The creation of a single UK shipbuilder is being tied to an order by the Ministry of Defence (MoD) for two aircraft carriers, each worth about £2 billion. The MoD had hoped to announce both deals last week but BAE and VT had not completed negotiations on the merger.
Having missed that deadline, the announcement likely will have to wait until at least mid-May because of domestic politics. The House of Commons is in recess for Easter and then the Government goes into “purdah” until after the local and Scottish elections on May 3. Before the elections the Government is barred from making announcements that could be perceived as generating political advantage.
Sources close to the Government have said that the carrier launch may be delayed until June or July to allow Gordon Brown to make the announcement as Prime Minister. Assuming that he succeeds Tony Blair, he is expected to start his tenure at 10 Downing Street with a string of high-profile announcements. The warships, to be commissioned HMS Queen Elizabeth II and HMS Prince of Wales, will become the flagships around which the Royal Navy will be built, and Mr Brown may regard this as sufficiently important.

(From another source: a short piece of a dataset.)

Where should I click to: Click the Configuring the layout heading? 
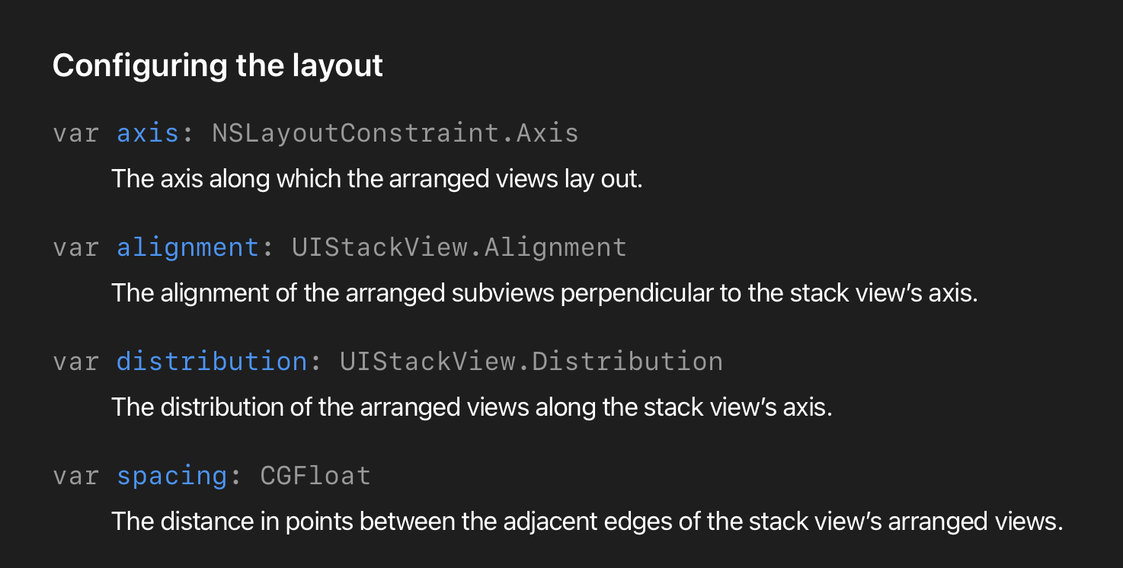217,65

BAE and VT could, theoretically, announce their merger to the Stock Exchange when they complete the contract, but the MoD is understood to want to link the merger with the announcement about the carriers.
The MoD advocates a single shipbuilder because it is concerned that once the present round of Royal Navy orders ends there will be few military orders for many years. This would force British yards to seek export orders overseas, and the Government believes that a single shipyard is better placed to deal with this circumstance.

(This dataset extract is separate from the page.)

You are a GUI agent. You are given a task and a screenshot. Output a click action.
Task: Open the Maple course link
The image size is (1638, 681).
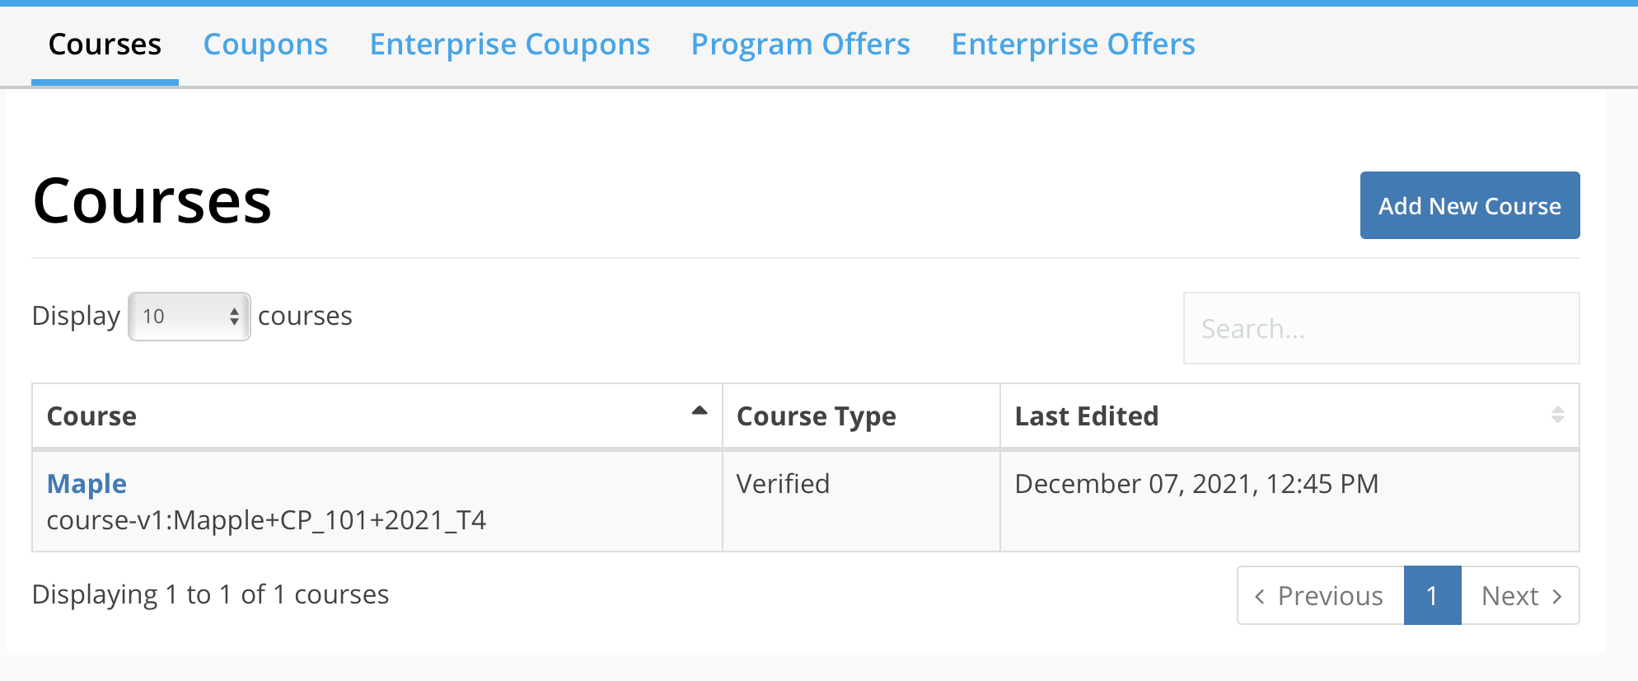pyautogui.click(x=87, y=484)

BAE and VT have been head-to-head competitors. The merged entity will include VT’s yard at Portsmouth and those of BAE at Scotstoun and Govan. It will take in a joint venture between the companies, called Fleet Support, which provides maintanance facilities. BAE is expected to own 55 per cent of the venture and VT the balance.
Trinidad deal
VT Group has won a £155 million contract from Trinidad and Tobago to supply three offshore patrol vessels, it emerged last night. The deal, signed yesterday in Port of Spain, is the largest military contract by Trinidad and is the latest success for VT this year, after a £450 million order for a consignment of patrol vessels to Oman in January.